Ejercicios
1 – Copia de nuevo el fragmento sobre el Tratado de Relaciones de 1934 desde "El carácter arcaico" hasta "1898 y 1902.", ambos incluidos, y cambia "ocupación militar" por "intervención armada".
2 – Según el fragmento sobre el Tratado de Relaciones de 1934, ¿quién era presidente de Cuba cuando el Gobierno cubano avaló ese tratado?
3 – Prosigue el fragmento sobre el Tratado de Relaciones de 1934 a partir de su última oración.

Finalmente, el Tratado de Relaciones de 1934 precisa (artículo 4) que “los prófugos de la justicia que escapen a la jurisdicción de las leyes cubanas y que se refugien dentro de dichas áreas serán entregados por las autoridades de los Estados Unidos cuando lo soliciten las autoridades cubanas debidamente autorizadas.” O sea, proscribe que se les otorgue asilo a personas que escapen de la justicia cubana; como es lógico, ya que Gtmo no es “territorio de los Estados Unidos”.
En cuanto a la circunstancia jurídica y política del Tratado de 1934, no está de más recordar que fue avalado por el Gobierno cubano existente el 9 de junio de ese año, cuando el presidente era Carlos Mendieta (quien gobernó un año y diez meses) y el congreso estaba integrado por el Partido popular, el Liberal y otros que dejaron de existir en la Cuba posterior a 1940.
El carácter arcaico de ese Tratado de Relaciones se ratifica por sus otros contenidos. Aunque no incluye los artículos más flagrantes de la Enmienda Platt (el derecho de intervención de Estados Unidos en Cuba, a controlar sus relaciones exteriores, etc.), sí recoge (artículo 2) el punto de la Enmienda referido a preservar “los actos efectuados en Cuba por el gobierno de los Estados Unidos durante la ocupación militar de la isla”. O sea, según ese Tratado, siguen teniendo vigencia las decisiones tomadas por el gobierno interventor entre 1898 y 1902.

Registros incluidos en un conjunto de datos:
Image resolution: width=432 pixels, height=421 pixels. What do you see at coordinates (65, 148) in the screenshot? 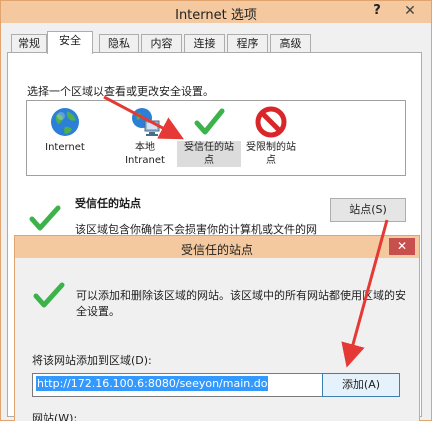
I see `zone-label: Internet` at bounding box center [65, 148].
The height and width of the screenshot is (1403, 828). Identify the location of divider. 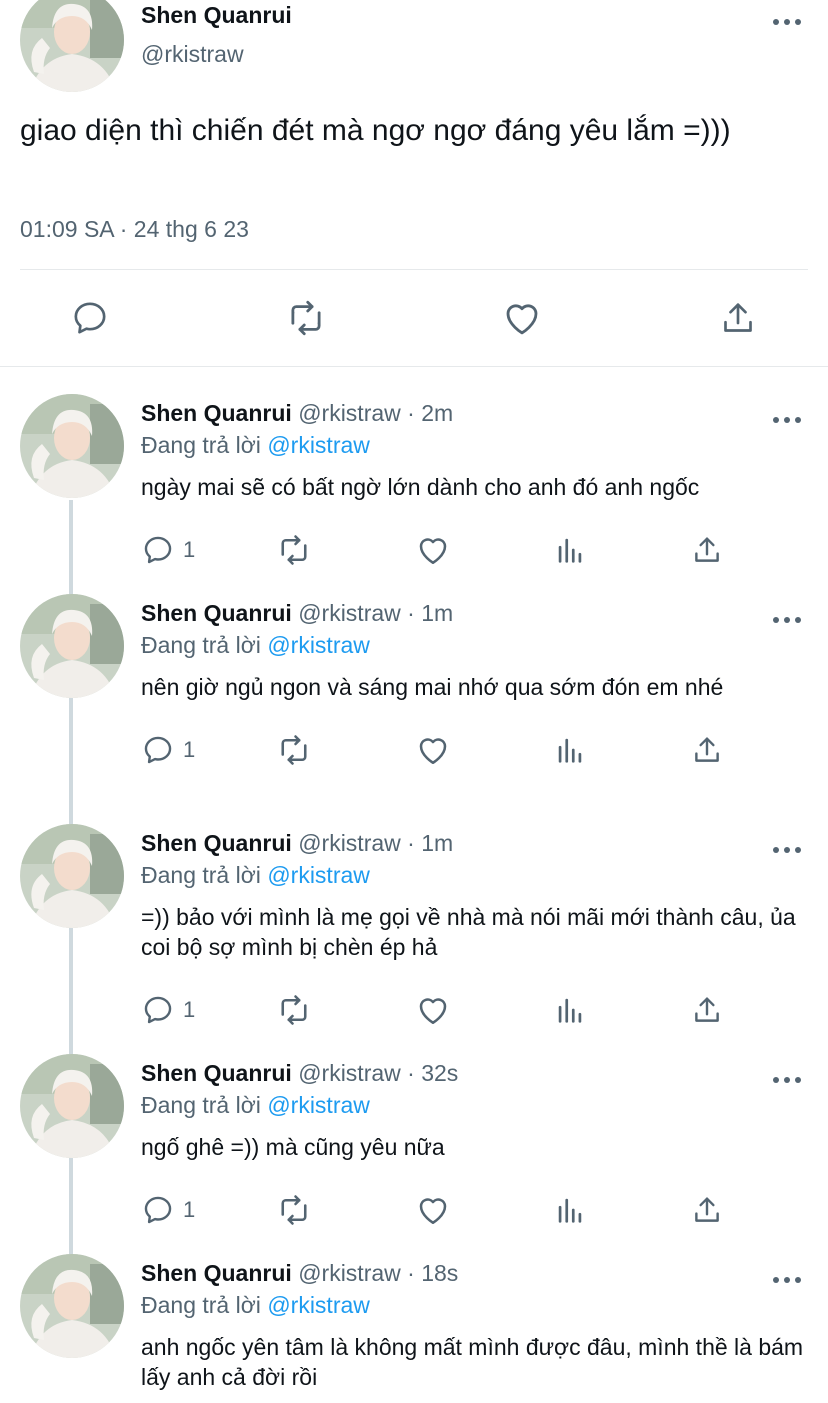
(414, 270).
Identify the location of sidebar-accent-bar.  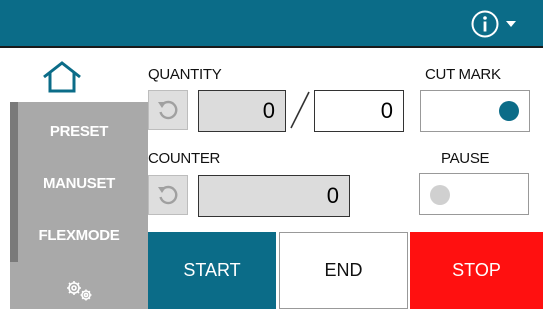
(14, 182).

Respuestas por ejercicio
1 –
El carácter arcaico de ese Tratado de Relaciones se ratifica por sus otros contenidos. Aunque no incluye los artículos más flagrantes de la Enmienda Platt (el derecho de intervención de Estados Unidos en Cuba, a controlar sus relaciones exteriores, etc.), sí recoge (artículo 2) el punto de la Enmienda referido a preservar “los actos efectuados en Cuba por el gobierno de los Estados Unidos durante la intervención armada de la isla”. O sea, según ese Tratado, siguen teniendo vigencia las decisiones tomadas por el gobierno interventor entre 1898 y 1902.

2 – Carlos Mendieta.

3 –
El carácter del Tratado de 1934 se consagra cuando estipula (articulo 3) que “hasta que las dos partes contrayentes acuerden su modificación o la abrogación de las estipulaciones en relación con el arriendo,” se va a mantener igual al de 1903. Lo que coloca a la base naval en una especie de limbo jurídico, supuestamente al margen de los instrumentos del derecho internacional. En la medida en que “los Estados Unidos no abandonen la estación naval o los dos gobiernos acuerden la modificación de sus presentes límites, continuará teniendo la extensión que tenía cuando se firmó.”
De todo lo anterior se deriva que el régimen jurídico, el fundamento político y el cumplimiento estricto de la función militar actual de Gtmo resultan por lo menos espúreos, y se han violado una y otra vez, en sus propios términos.
Como se sabe, la base ha sido utilizada para reconcentrar balseros (migrantes indocumentados) desde los años 90, la mayoría haitianos, jamaicanos, cubanos, y mantenerlos confinados ahí por decreto, al margen de la legislación y de los tribunales.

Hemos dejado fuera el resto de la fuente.